Francisco "Paco" Rodríguez

Personal information
- Nicknames: Paco, El Niño muy grande
- Born: Francisco Rodríguez June 15, 1984 Guadalajara, Jalisco, Mexico
- Died: November 22, 2009 (aged 25)
- Height: 1.65 m (5 ft 5 in)
- Weight: Super bantamweight

Boxing career
- Reach: 174 cm (69 in)
- Stance: Orthodox

Boxing record
- Total fights: 17
- Wins: 14
- Win by KO: 8
- Losses: 3
- Draws: 0
- No contests: 0

= Francisco Rodriguez (boxer, born 1984) =

Mexican boxer (1984–2009)

This is about a Mexican boxer. For the Venezuelan boxer with this name, see Francisco Rodríguez (boxer, born 1945)
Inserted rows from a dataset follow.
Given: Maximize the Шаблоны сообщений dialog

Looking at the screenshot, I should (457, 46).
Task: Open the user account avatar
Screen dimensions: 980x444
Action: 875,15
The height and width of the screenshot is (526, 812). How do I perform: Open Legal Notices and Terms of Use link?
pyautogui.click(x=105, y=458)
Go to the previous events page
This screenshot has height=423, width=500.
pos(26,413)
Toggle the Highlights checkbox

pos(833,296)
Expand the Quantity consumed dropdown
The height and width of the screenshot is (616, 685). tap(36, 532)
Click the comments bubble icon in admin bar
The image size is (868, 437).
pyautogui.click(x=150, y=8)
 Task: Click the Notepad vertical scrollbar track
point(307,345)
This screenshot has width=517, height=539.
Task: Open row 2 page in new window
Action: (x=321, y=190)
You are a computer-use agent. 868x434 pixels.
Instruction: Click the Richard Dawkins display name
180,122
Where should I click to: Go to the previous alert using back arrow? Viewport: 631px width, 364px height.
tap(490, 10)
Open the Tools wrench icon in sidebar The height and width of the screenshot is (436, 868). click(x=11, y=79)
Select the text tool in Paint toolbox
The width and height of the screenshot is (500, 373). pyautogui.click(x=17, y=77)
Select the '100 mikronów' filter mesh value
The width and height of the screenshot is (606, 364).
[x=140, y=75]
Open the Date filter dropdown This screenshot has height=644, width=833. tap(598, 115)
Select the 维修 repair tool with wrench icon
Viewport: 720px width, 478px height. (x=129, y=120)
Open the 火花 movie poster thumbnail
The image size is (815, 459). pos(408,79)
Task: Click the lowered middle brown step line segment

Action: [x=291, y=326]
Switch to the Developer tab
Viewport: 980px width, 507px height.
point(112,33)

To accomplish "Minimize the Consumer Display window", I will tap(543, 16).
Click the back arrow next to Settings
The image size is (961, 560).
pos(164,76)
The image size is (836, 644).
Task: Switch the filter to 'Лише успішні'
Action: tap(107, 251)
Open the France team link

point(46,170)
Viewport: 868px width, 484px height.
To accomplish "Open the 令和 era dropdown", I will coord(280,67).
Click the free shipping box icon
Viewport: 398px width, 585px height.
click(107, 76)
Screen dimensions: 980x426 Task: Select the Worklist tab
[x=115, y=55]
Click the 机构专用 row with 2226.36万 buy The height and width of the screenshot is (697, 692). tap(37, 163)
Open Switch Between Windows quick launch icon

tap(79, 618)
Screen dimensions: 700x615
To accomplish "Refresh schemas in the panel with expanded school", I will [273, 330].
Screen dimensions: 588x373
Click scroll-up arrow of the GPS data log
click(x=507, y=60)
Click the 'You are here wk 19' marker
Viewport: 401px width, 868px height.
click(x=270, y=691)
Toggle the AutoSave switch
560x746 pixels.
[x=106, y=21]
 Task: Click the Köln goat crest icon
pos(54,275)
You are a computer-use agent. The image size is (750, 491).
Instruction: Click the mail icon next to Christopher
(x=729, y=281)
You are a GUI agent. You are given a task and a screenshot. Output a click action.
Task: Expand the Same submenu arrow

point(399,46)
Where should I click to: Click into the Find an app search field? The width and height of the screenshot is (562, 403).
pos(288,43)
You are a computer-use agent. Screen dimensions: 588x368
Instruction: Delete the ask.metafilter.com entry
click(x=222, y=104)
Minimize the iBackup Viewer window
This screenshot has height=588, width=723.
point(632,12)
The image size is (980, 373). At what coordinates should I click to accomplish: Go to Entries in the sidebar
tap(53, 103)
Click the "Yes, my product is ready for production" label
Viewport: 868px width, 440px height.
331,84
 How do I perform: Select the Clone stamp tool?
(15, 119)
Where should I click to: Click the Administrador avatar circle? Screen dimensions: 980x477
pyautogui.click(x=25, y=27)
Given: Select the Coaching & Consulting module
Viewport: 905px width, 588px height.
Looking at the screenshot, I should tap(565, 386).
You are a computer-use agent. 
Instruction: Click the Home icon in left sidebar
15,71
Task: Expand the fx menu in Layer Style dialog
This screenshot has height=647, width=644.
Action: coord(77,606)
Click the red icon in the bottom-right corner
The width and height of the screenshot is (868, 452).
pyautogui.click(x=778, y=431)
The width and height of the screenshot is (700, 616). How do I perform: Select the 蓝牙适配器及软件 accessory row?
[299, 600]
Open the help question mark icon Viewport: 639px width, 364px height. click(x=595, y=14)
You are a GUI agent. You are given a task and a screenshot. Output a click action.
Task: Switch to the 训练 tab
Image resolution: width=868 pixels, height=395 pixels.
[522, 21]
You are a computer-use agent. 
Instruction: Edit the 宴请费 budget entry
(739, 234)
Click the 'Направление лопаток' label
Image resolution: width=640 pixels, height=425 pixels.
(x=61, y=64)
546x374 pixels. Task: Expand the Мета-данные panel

Francisco "Paco" Rodríguez (June 15, 1984 - November 22, 2009) was a Mexican professional boxer in the Super Bantamweight division.

==Amateur career==
Francisco's amateur boxing career included five wins at the regional Chicago Golden Gloves and a win at the 2001 National Golden Gloves Championships.

==Professional career==
Rodríguez became a professional boxer in January 2005. Known as "El Nino Azteca", Rodríguez was a fan favourite, especially in the Chicago, Illinois area.

===Death===
Rodríguez died at the age of 25 after losing a bout against undefeated prospect Teon Kennedy. After the match referee stopped the fight in the 10th round, Rodríguez immediately collapsed, losing consciousness while waiting for an official decision. He was rushed to a hospital for emergency brain surgery and died 2 days later. Rodriguez was 14–2 going into the bout against Kennedy for the vacant USBA Super Bantamweight title.

==Legacy==
After Paco's death, his family were asked by the Gift of Life donor program to donate his organs, including both kidneys, pancreas, lungs, and his heart. Paco was featured on ESPN program E:60, where his brother Alex said, "I would think he'd be disappointed to see all the hard work he did to keep his body in the shape that he kept it, his heart, to let it stop beating. I think, we should give someone else a chance." The donations saved several lives including that of Paco's uncle Ramon and Victoria Davis. Other recipients included Ashley Owens, Alexis Sloan, and Meagan Kingsley. They had the opportunity to meet Paco's family. Paco's wife Sonia told them, "it's a shame that he's not here, but what happened didn't happen in vain. You guys...it was meant to happen, for you guys to receive this gift. So, you know, enjoy it to the fullest just like he did when he had it all."